In many ways the Member’s question about Smith and Hay River is related to the work that we are doing in Stanton. Going forward what we need to do not only in programming but especially in the capital plan that’s before us, is that we need to have a system-wide plan and work on facilities, because facilities are built to support the services. What we need to do is make sure that Stanton becomes a true territorial hospital; a true acute care, tertiary, the only acute care facility. Inuvik will be the secondary, second level, high-level care facility. Sort of the hub-and-spoke model is the picture that we want to imagine. In that picture, Hay River, Fort Simpson, Fort Smith and Norman Wells will become regional health centres to support Stanton.
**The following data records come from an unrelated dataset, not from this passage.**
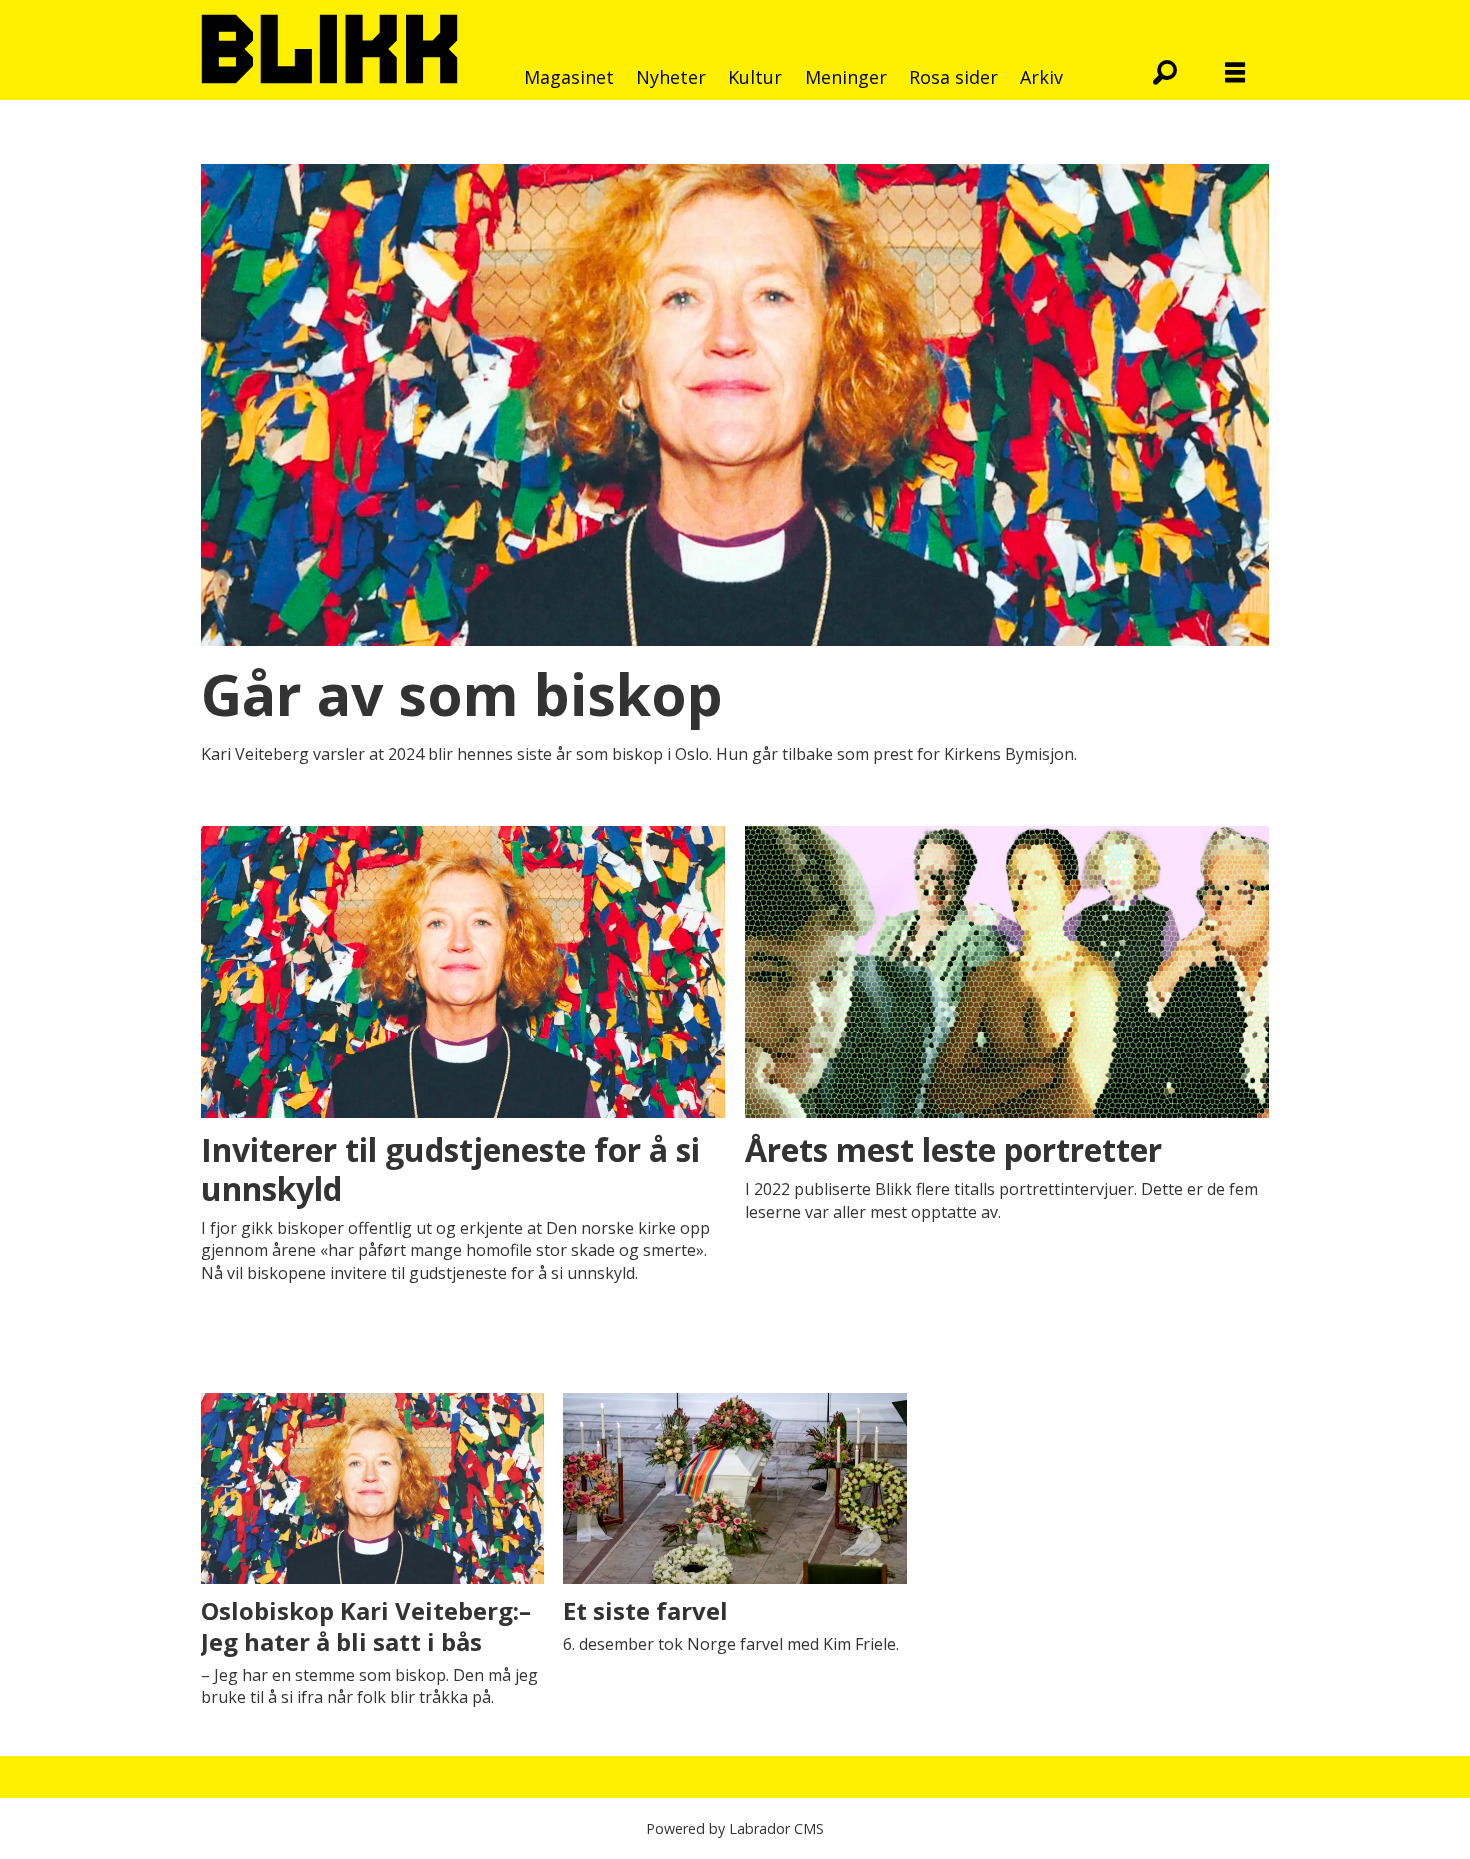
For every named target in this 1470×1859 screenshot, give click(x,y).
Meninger (846, 77)
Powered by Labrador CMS (735, 1828)
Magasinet (569, 77)
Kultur (755, 77)
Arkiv (1041, 77)
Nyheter (671, 77)
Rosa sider (953, 77)
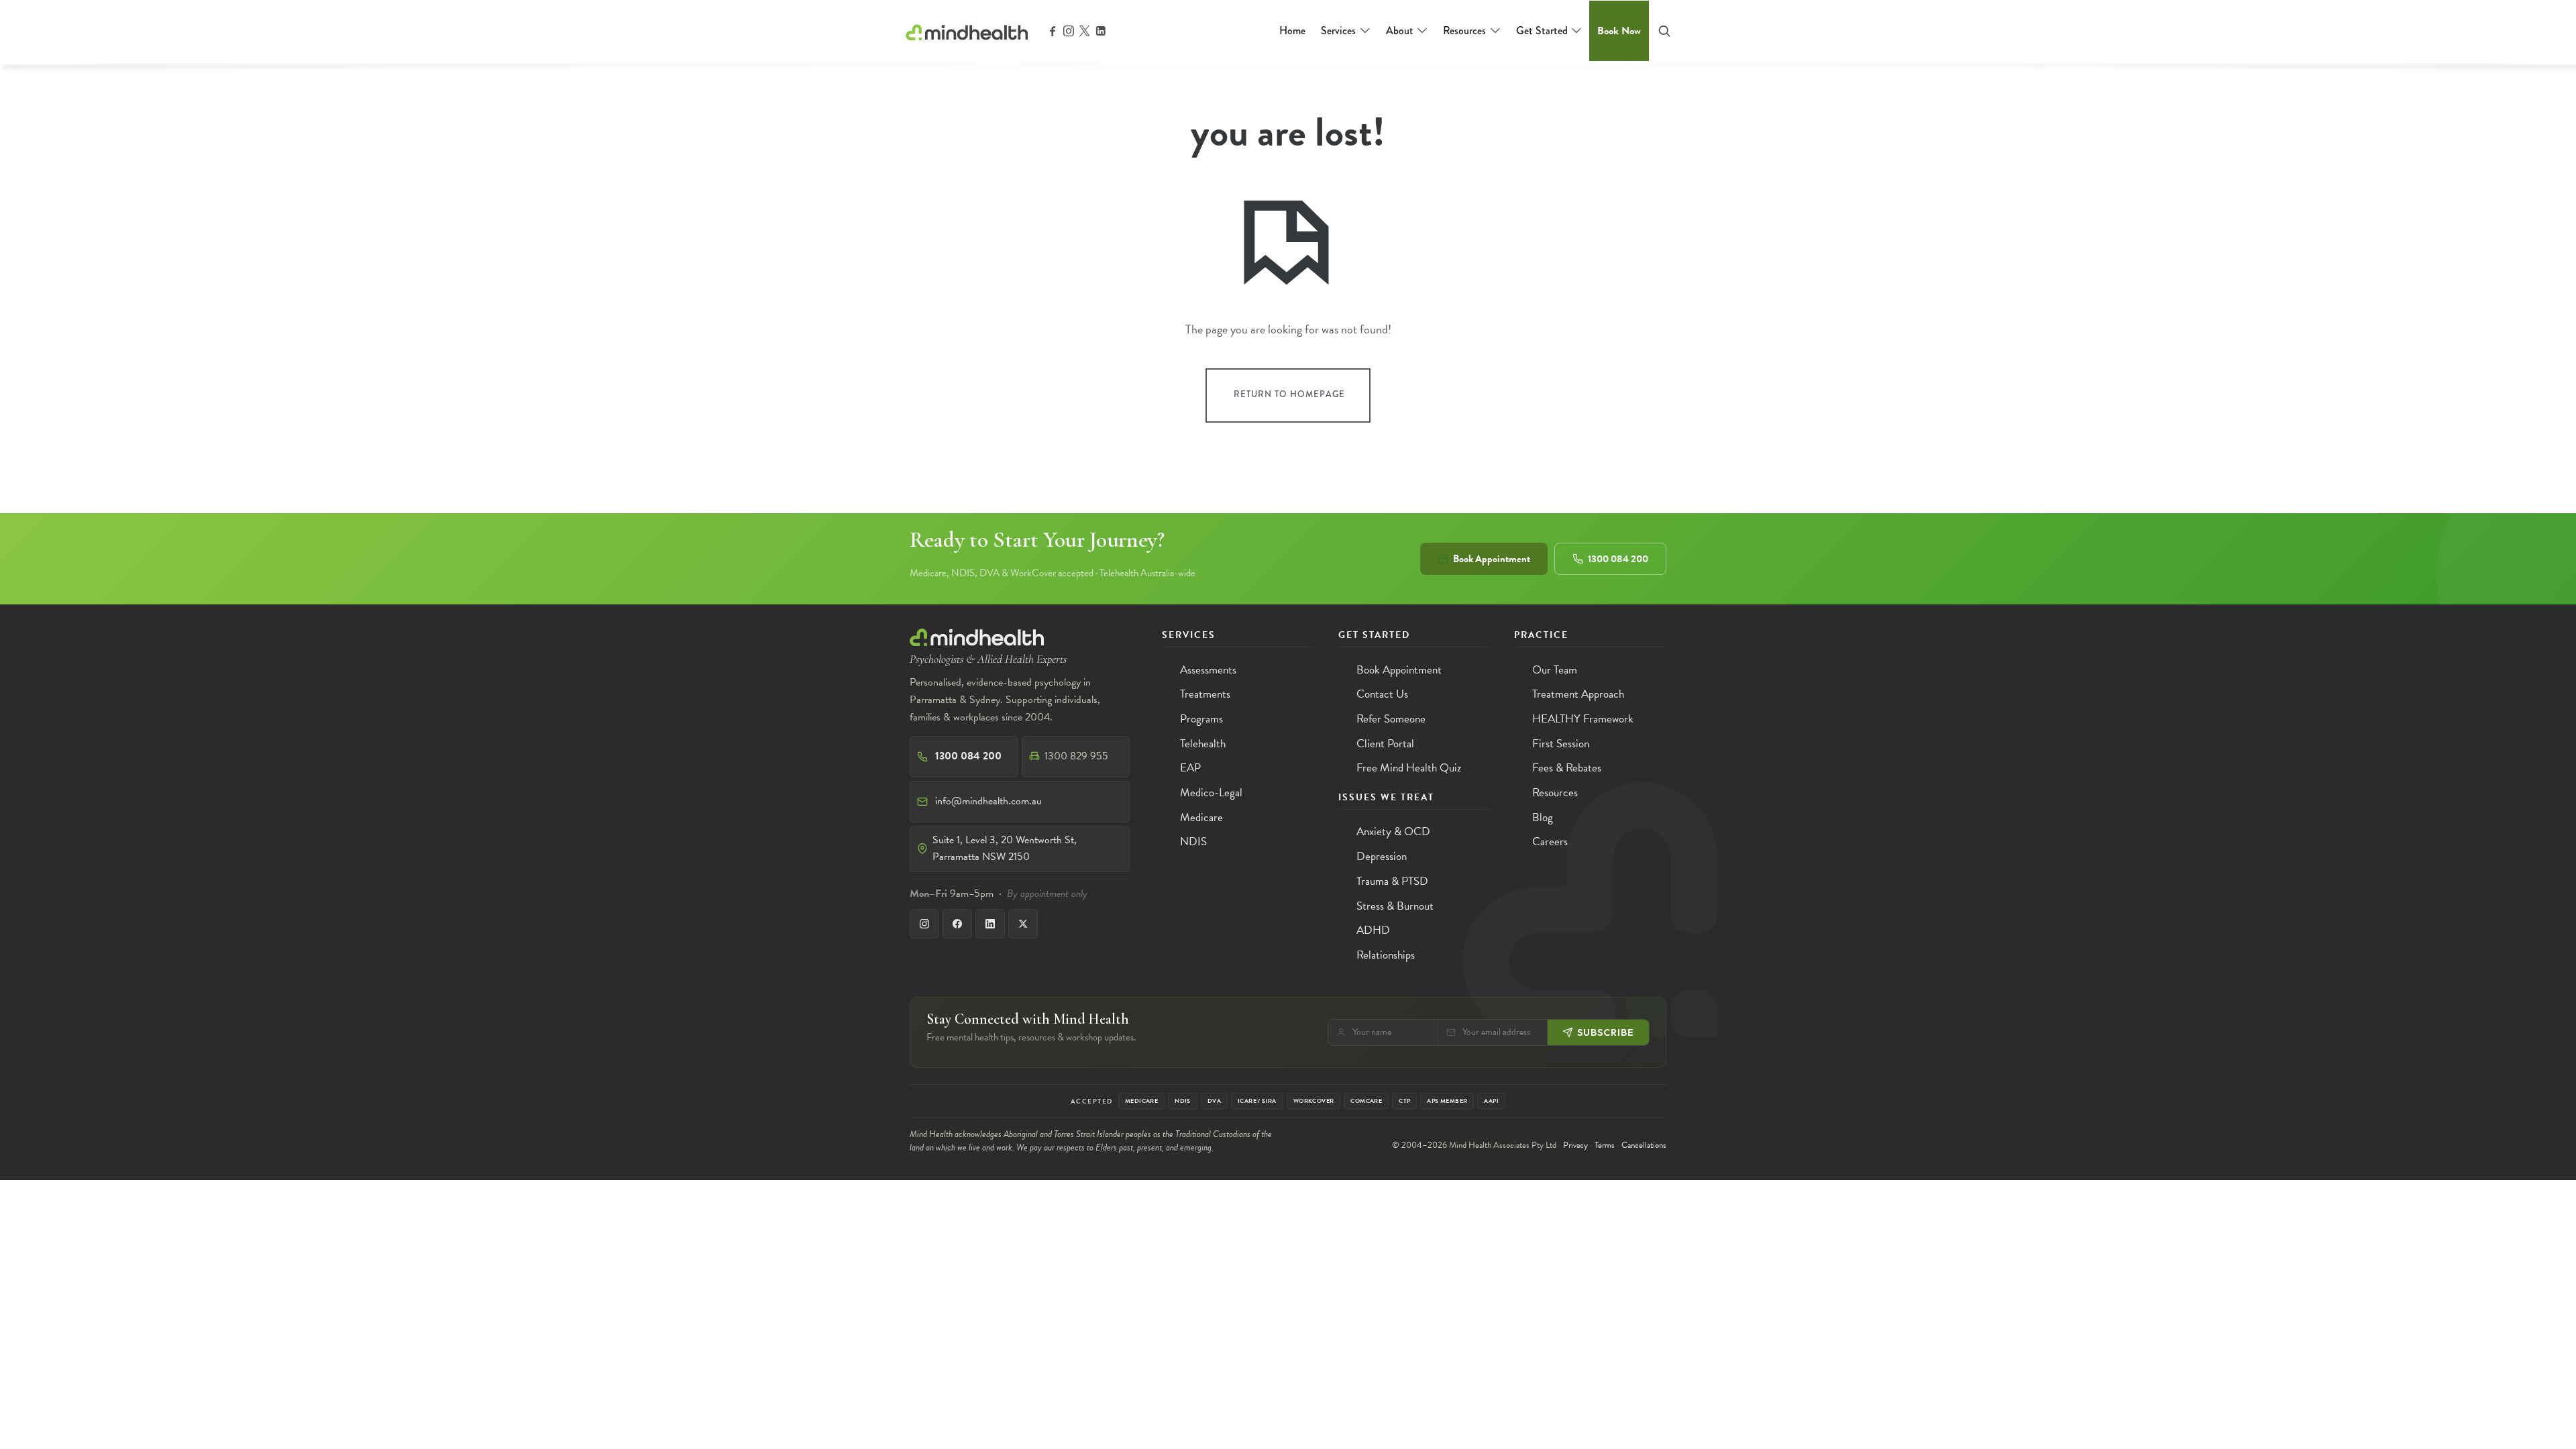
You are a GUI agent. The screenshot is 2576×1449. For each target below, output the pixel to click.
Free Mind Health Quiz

All those facilities have a role to play.
We hear daily from Alberta and nationally that the health care system is under pressure. We need to be able to respond to demands that are going to be placed on our system, because as Alberta is under pressure, we’ll be asked to take on patients on short notice.
It’s really important that our regions have facility and system support to support our patients who don’t have to be at Stanton. In order to do that, we need to upgrade and modernize the facilities that we have in Hay River, Simpson, Smith and Norman Wells, along with Inuvik. We are working to make
sure they all flow. It’s not necessarily duplication, it’s necessity to make sure we have these places in our regions so that we don’t send everybody to Stanton and we rely less on southern facilities.